» **Records**:
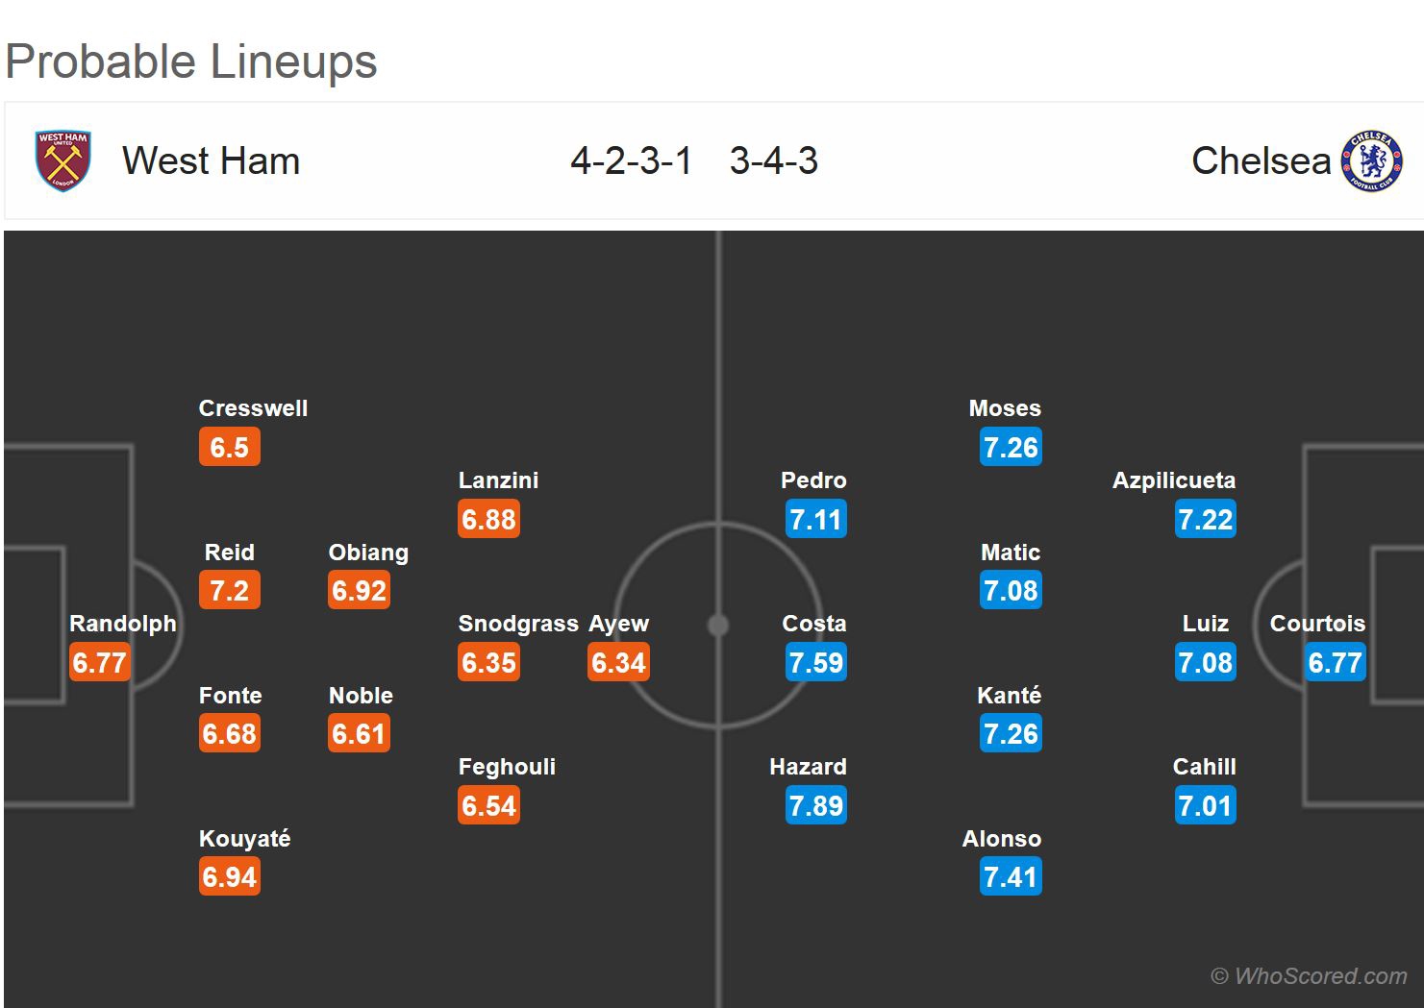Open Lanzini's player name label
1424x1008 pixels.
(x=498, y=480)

* * *

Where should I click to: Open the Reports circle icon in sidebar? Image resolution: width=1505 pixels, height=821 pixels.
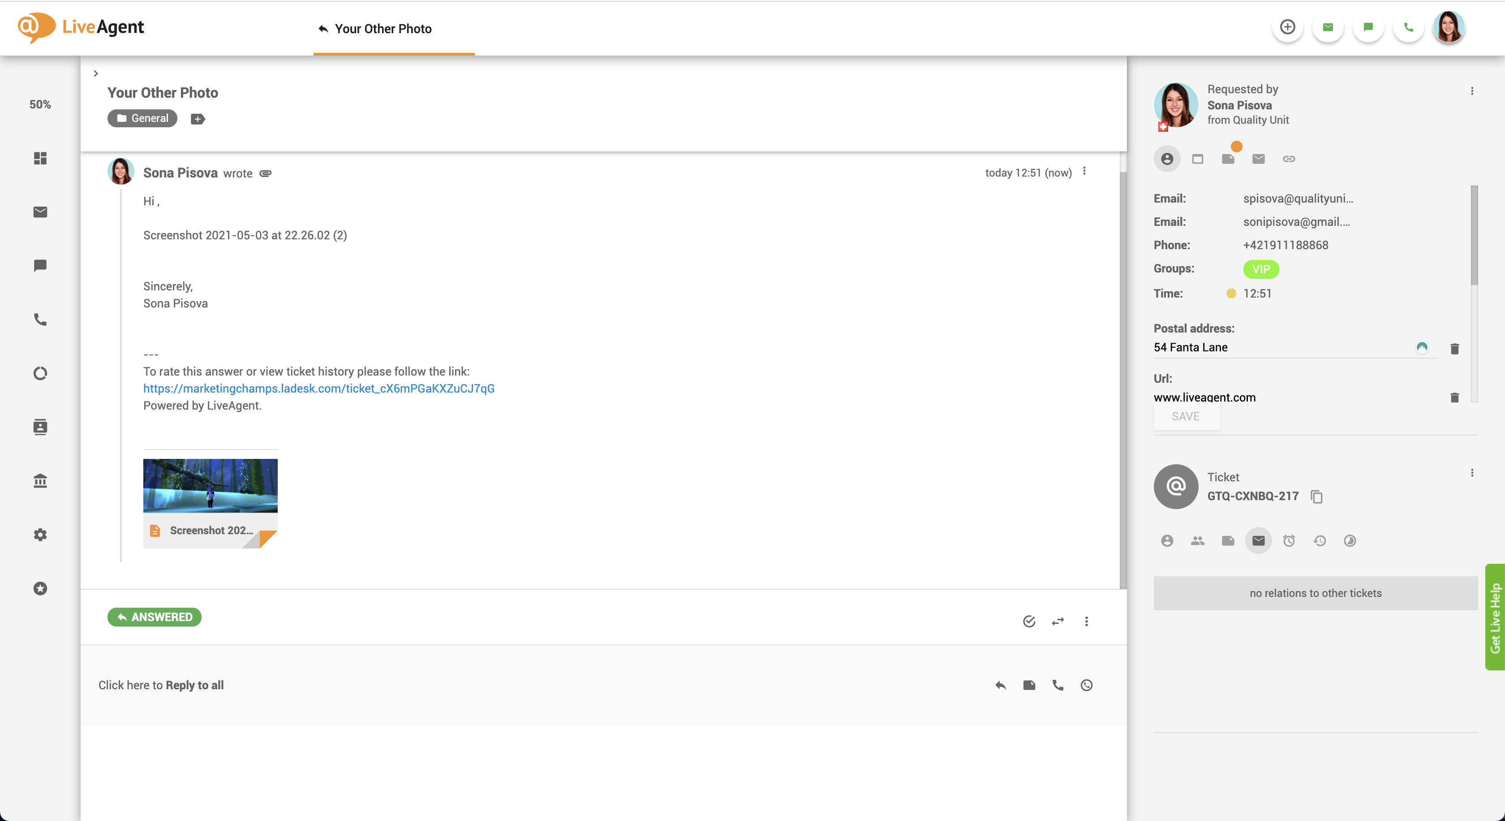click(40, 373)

» **Written task**:
Can you change "circle icon" to "round icon" in the entries that open with the line containing "Where should I" and close with the line containing "click(40, 373)", keeping everything else the same and leaving out the pictures?

» **Worked answer**:
Where should I click to: Open the Reports round icon in sidebar? Image resolution: width=1505 pixels, height=821 pixels.
click(40, 373)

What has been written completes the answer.